Segment Start: Data to use

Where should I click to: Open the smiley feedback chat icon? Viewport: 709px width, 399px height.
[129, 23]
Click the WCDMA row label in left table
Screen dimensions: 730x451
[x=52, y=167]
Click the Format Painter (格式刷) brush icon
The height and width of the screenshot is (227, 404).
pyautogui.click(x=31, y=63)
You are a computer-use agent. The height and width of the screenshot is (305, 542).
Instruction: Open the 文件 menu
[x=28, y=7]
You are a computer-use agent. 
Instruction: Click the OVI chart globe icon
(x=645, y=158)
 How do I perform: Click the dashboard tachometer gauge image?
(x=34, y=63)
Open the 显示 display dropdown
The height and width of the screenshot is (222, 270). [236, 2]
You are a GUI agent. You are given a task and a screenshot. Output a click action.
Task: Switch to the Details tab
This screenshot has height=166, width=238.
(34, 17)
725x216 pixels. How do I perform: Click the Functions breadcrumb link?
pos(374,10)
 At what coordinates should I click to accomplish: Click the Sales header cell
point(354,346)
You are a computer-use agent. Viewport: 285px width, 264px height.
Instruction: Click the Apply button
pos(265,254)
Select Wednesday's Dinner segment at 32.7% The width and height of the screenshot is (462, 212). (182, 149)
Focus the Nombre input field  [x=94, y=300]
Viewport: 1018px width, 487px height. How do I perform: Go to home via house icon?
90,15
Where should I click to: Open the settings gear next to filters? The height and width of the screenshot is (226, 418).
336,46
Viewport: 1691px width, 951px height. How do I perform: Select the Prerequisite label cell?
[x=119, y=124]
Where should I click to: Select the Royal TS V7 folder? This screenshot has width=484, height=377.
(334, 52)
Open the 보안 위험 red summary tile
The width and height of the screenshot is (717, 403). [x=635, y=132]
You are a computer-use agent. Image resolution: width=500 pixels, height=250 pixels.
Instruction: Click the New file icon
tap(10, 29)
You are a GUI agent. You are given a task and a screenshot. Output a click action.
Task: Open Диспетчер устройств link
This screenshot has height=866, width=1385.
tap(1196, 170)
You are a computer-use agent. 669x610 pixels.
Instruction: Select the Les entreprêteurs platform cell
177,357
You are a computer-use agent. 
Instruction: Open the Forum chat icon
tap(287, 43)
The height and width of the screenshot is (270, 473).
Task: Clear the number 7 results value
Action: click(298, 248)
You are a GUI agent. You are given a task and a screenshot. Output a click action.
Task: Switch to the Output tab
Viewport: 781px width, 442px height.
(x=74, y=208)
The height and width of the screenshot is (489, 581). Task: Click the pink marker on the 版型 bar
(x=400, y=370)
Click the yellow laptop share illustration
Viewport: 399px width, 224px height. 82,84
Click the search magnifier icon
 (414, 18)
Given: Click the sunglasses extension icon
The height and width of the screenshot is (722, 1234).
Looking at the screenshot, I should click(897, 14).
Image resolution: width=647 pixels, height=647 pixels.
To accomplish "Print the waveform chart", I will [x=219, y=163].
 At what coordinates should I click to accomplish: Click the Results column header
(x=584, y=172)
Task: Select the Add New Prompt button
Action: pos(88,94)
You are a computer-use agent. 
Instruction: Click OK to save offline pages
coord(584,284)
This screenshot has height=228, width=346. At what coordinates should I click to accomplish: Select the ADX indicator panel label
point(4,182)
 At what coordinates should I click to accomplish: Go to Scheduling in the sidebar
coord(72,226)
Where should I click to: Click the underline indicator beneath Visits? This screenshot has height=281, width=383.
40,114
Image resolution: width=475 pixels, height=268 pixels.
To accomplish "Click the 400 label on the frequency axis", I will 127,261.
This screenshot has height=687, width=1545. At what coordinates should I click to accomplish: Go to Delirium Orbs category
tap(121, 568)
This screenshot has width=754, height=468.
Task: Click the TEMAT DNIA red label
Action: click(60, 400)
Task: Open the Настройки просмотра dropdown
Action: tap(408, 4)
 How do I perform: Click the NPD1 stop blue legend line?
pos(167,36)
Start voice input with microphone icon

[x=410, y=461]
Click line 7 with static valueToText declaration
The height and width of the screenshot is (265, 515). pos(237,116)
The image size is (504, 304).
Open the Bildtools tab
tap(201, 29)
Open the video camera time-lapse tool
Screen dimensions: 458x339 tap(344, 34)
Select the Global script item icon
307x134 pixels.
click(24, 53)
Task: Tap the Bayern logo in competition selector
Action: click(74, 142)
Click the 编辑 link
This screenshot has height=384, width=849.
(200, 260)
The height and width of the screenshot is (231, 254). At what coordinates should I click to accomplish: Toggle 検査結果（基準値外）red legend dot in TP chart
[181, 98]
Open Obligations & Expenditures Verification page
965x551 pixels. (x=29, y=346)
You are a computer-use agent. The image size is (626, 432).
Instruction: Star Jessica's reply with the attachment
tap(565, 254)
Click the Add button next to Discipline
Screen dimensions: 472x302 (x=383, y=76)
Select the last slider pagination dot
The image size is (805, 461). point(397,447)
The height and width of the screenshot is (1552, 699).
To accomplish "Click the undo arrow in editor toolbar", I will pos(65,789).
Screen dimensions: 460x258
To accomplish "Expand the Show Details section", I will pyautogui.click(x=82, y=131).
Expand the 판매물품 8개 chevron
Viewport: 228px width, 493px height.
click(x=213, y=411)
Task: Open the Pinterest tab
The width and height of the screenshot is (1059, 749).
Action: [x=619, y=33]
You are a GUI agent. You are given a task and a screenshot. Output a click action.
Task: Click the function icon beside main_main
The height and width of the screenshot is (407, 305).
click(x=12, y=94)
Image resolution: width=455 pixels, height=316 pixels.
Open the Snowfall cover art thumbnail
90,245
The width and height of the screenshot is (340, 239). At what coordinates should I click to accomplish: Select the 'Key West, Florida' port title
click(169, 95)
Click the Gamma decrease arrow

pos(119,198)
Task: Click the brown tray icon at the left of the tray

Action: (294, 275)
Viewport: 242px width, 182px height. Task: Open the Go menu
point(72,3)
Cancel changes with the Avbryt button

Segment End: Data to use

Exercise prompt: Nothing in the data may differ; print all of it exactly as written.

Solved exercise:
Where should I click to: Open the smiley feedback chat icon? Viewport: 709px width, 399px height.
[129, 23]
Click the WCDMA row label in left table
Screen dimensions: 730x451
[x=52, y=167]
Click the Format Painter (格式刷) brush icon
The height and width of the screenshot is (227, 404).
pyautogui.click(x=31, y=63)
You are a computer-use agent. The height and width of the screenshot is (305, 542).
Instruction: Open the 文件 menu
[x=28, y=7]
You are a computer-use agent. 
Instruction: Click the OVI chart globe icon
(x=645, y=158)
 How do I perform: Click the dashboard tachometer gauge image?
(x=34, y=63)
Open the 显示 display dropdown
The height and width of the screenshot is (222, 270). [236, 2]
You are a GUI agent. You are given a task and a screenshot. Output a click action.
Task: Switch to the Details tab
This screenshot has height=166, width=238.
(34, 17)
725x216 pixels. How do I perform: Click the Functions breadcrumb link?
pos(374,10)
 At what coordinates should I click to accomplish: Click the Sales header cell
point(354,346)
You are a computer-use agent. Viewport: 285px width, 264px height.
Instruction: Click the Apply button
pos(265,254)
Select Wednesday's Dinner segment at 32.7% The width and height of the screenshot is (462, 212). (182, 149)
Focus the Nombre input field  [x=94, y=300]
Viewport: 1018px width, 487px height. How do I perform: Go to home via house icon?
90,15
Where should I click to: Open the settings gear next to filters? The height and width of the screenshot is (226, 418).
336,46
Viewport: 1691px width, 951px height. How do I perform: Select the Prerequisite label cell?
[x=119, y=124]
Where should I click to: Select the Royal TS V7 folder? This screenshot has width=484, height=377.
(334, 52)
Open the 보안 위험 red summary tile
The width and height of the screenshot is (717, 403). [x=635, y=132]
You are a computer-use agent. Image resolution: width=500 pixels, height=250 pixels.
Instruction: Click the New file icon
tap(10, 29)
You are a GUI agent. You are given a task and a screenshot. Output a click action.
Task: Open Диспетчер устройств link
This screenshot has height=866, width=1385.
tap(1196, 170)
You are a computer-use agent. 669x610 pixels.
Instruction: Select the Les entreprêteurs platform cell
177,357
You are a computer-use agent. 
Instruction: Open the Forum chat icon
tap(287, 43)
The height and width of the screenshot is (270, 473).
Task: Clear the number 7 results value
Action: click(298, 248)
You are a GUI agent. You are given a task and a screenshot. Output a click action.
Task: Switch to the Output tab
Viewport: 781px width, 442px height.
(x=74, y=208)
The height and width of the screenshot is (489, 581). Task: Click the pink marker on the 版型 bar
(x=400, y=370)
Click the yellow laptop share illustration
Viewport: 399px width, 224px height. 82,84
Click the search magnifier icon
 (414, 18)
Given: Click the sunglasses extension icon
The height and width of the screenshot is (722, 1234).
Looking at the screenshot, I should click(897, 14).
Image resolution: width=647 pixels, height=647 pixels.
To accomplish "Print the waveform chart", I will [x=219, y=163].
 At what coordinates should I click to accomplish: Click the Results column header
(x=584, y=172)
Task: Select the Add New Prompt button
Action: pos(88,94)
You are a computer-use agent. 
Instruction: Click OK to save offline pages
coord(584,284)
This screenshot has height=228, width=346. At what coordinates should I click to accomplish: Select the ADX indicator panel label
point(4,182)
 At what coordinates should I click to accomplish: Go to Scheduling in the sidebar
coord(72,226)
Where should I click to: Click the underline indicator beneath Visits? This screenshot has height=281, width=383.
40,114
Image resolution: width=475 pixels, height=268 pixels.
To accomplish "Click the 400 label on the frequency axis", I will 127,261.
This screenshot has height=687, width=1545. At what coordinates should I click to accomplish: Go to Delirium Orbs category
tap(121, 568)
This screenshot has width=754, height=468.
Task: Click the TEMAT DNIA red label
Action: click(60, 400)
Task: Open the Настройки просмотра dropdown
Action: tap(408, 4)
 How do I perform: Click the NPD1 stop blue legend line?
pos(167,36)
Start voice input with microphone icon

[x=410, y=461]
Click line 7 with static valueToText declaration
The height and width of the screenshot is (265, 515). pos(237,116)
The image size is (504, 304).
Open the Bildtools tab
tap(201, 29)
Open the video camera time-lapse tool
Screen dimensions: 458x339 tap(344, 34)
Select the Global script item icon
307x134 pixels.
click(24, 53)
Task: Tap the Bayern logo in competition selector
Action: click(74, 142)
Click the 编辑 link
This screenshot has height=384, width=849.
(200, 260)
The height and width of the screenshot is (231, 254). At what coordinates should I click to accomplish: Toggle 検査結果（基準値外）red legend dot in TP chart
[181, 98]
Open Obligations & Expenditures Verification page
965x551 pixels. (x=29, y=346)
You are a computer-use agent. The image size is (626, 432).
Instruction: Star Jessica's reply with the attachment
tap(565, 254)
Click the Add button next to Discipline
Screen dimensions: 472x302 (x=383, y=76)
Select the last slider pagination dot
The image size is (805, 461). point(397,447)
The height and width of the screenshot is (1552, 699).
To accomplish "Click the undo arrow in editor toolbar", I will pos(65,789).
Screen dimensions: 460x258
To accomplish "Expand the Show Details section", I will pyautogui.click(x=82, y=131).
Expand the 판매물품 8개 chevron
Viewport: 228px width, 493px height.
click(x=213, y=411)
Task: Open the Pinterest tab
The width and height of the screenshot is (1059, 749).
Action: [x=619, y=33]
You are a GUI agent. You are given a task and a screenshot. Output a click action.
Task: Click the function icon beside main_main
The height and width of the screenshot is (407, 305).
click(x=12, y=94)
Image resolution: width=455 pixels, height=316 pixels.
Open the Snowfall cover art thumbnail
90,245
The width and height of the screenshot is (340, 239). At what coordinates should I click to accomplish: Select the 'Key West, Florida' port title
click(169, 95)
Click the Gamma decrease arrow

pos(119,198)
Task: Click the brown tray icon at the left of the tray

Action: (294, 275)
Viewport: 242px width, 182px height. Task: Open the Go menu
point(72,3)
Cancel changes with the Avbryt button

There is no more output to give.